6. Apakah Ada yang Ingin kamu Tanyakan?
Jawaban dan pertanyaan saat interview kerja terakhir hanya melihat seberapa jauh antusias. Jika di beri kesempatan bertanya, sebaiknya kamu berikan paling tidak dua pertanyaan.

Pertanyaan yang kamu ajukan haruslah yang berorientasi pada jobdesk atau hal lain terkait perusahaan yang kamu lamar saat ini.

Misalnya, tanyakan dengan divisi mana saja kamu akan berhubungan? Siapa saja team kamu dan siapa yang bertanggung jawab me-review hasil laporan pekerjaan.

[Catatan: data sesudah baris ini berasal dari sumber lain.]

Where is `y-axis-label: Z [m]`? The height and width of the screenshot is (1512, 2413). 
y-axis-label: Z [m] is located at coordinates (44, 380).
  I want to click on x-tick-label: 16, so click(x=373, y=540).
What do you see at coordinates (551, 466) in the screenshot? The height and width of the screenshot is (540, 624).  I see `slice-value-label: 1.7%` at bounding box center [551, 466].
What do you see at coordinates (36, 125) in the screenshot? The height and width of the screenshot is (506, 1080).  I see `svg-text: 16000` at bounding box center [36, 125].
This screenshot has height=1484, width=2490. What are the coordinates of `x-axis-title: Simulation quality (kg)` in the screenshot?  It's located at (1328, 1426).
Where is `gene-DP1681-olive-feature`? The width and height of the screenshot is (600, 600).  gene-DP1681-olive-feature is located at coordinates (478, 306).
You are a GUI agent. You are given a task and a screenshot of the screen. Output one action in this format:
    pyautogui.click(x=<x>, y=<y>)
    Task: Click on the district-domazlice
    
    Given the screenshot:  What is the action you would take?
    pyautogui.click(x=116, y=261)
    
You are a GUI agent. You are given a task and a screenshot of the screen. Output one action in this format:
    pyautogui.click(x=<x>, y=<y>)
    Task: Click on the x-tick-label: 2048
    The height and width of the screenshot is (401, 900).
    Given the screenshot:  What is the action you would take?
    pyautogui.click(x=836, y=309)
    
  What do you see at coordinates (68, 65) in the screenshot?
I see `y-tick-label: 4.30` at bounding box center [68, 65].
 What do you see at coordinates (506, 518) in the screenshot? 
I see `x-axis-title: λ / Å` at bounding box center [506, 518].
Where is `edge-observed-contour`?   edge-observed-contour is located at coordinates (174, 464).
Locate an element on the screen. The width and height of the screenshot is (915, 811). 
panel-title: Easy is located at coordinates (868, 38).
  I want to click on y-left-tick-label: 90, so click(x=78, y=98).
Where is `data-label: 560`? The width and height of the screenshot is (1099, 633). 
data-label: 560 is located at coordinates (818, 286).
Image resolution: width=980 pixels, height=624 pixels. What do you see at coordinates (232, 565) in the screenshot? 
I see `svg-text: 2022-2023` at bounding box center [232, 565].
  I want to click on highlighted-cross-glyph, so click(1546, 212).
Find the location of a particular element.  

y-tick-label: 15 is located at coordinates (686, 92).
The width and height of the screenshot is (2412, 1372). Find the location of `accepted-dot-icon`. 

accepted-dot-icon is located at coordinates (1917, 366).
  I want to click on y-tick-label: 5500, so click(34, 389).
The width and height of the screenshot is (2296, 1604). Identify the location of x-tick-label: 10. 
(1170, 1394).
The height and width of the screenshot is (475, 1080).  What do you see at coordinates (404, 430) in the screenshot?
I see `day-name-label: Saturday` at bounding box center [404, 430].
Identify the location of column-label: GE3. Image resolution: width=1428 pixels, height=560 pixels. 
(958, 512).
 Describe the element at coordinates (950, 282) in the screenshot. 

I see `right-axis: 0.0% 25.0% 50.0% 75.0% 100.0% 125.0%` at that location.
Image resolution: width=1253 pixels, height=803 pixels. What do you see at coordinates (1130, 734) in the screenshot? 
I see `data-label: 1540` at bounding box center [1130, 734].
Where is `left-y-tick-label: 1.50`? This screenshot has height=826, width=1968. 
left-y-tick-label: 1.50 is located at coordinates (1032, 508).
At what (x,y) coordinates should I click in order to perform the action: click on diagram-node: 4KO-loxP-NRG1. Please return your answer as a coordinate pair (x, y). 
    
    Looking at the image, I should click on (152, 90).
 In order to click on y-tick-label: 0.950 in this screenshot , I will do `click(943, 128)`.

Jangan tanyakan tentang kepentingan pribadi terlebih dahulu, seperti, kenaikan gaji, tunjangan dan hal lainnya.

Kesimpulan
Apa yang membuat seseorang dapat menjawab berbagai pertanyaan saat interview kerja dengan baik? Dan bagaimana proses melewati tahap demi tahap interview kerja?

Kunci utamanya adalah buat diri kamu tampil berbeda dan tunjukan kamu memiliki keunggulan yang dibutuhkan perusahaan saat ini, sehingga perusahaan melihat kamu sebagai seseorang yang dapat memajukan perusahaan kedepan.

Jadikan diri kamu termasuk kedalam kriteria yang dapat mengungguli orang lain ketika berada di posisi atau jabatan tersebut.

Untuk itu, penting bagi kamu melakukan persiapan untuk mengetahui bagaimana Jawaban dan pertanyaan saat interview kerja.

Tidak ada salahnya kamu mempersiapkan diri dengan jawaban-jawaban terbaik sebelum menghadapi interview atau kerja.